E-mail overload sends 10,000 e-mails into oblivion
Copyright 2002 National Post, All Rights Reserved
National Post (f/k/a The Financial Post)…03/22/2002
MONTREAL - Videotron Ltee, Quebec's largest cable company, says it will apologize to more than 300,000 of its Internet customers after losing an estimated 10,000 to 12,500 e-mails Tuesday night.
Videotron spokesman Jean-Paul Galarneau says the e-mails "went into the nothingness" when one of the company's servers crashed for about 30 minutes during peak traffic time, which is between 8 p.m. and 10 p.m. "This is the first time we've lost e-mail like that," he said, noting Videotron typically handles up to 2.5-million e-mail messages per day. "We didn't receive many complaints."
That could be because the lost e-mails amount to less than one-half of one percent of the daily traffic.

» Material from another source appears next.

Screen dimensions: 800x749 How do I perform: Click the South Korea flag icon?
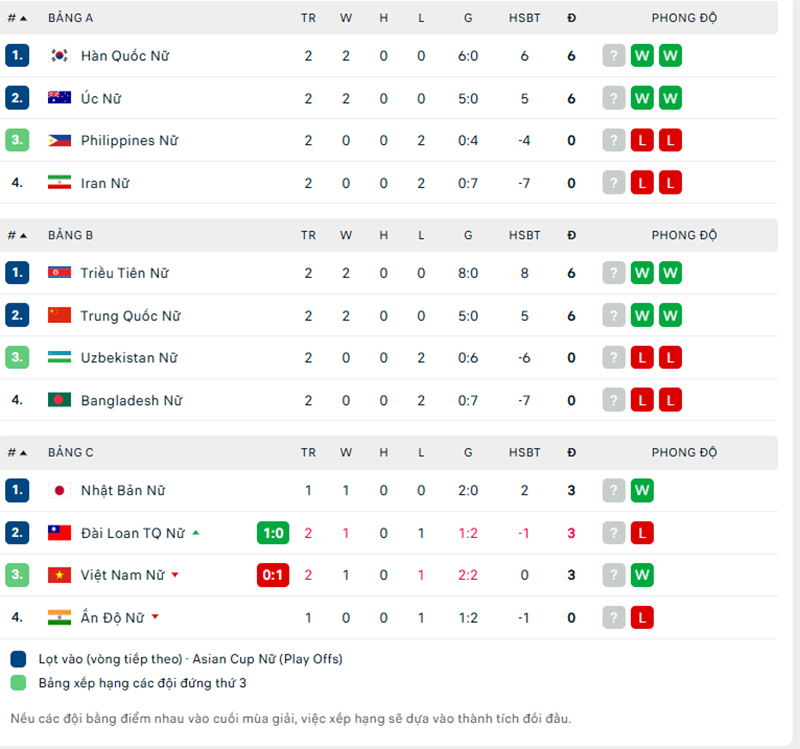click(x=59, y=56)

And most of them won't be missed: An estimated 50 percent to 60 percent of the transmissions sent to Videotron customers are junk e-mails.
Still, the marketing department "is working on a letter for an apology" which will be sent by early next week, Mr. Galarneau said.
The server crashed thanks to "too much e-mail at the same time," he said. "That's why we're rushing to get new equipment."
The company recently spent $500,000 on equipment that will double the capacity on its server system. But the upgrade won't happen for another two to three weeks. In the meantime, Videotron has added staff to monitor its bank of more than 10 servers. "It should not happen again," Mr. Galarneau said.
Rogers Communications Inc. experienced similar problems in September 2000 and January 2001, when customers of its Excite@Home service lost e-mail and Internet access. The service was provided by U.S.-based @Home Corp., which was plagued by chronic technical difficulties as customers signed up in unexpected droves. In October, @Home filed for bankruptcy protection and on Feb. 28, closed its doors. Rogers has since set up its own high-speed network.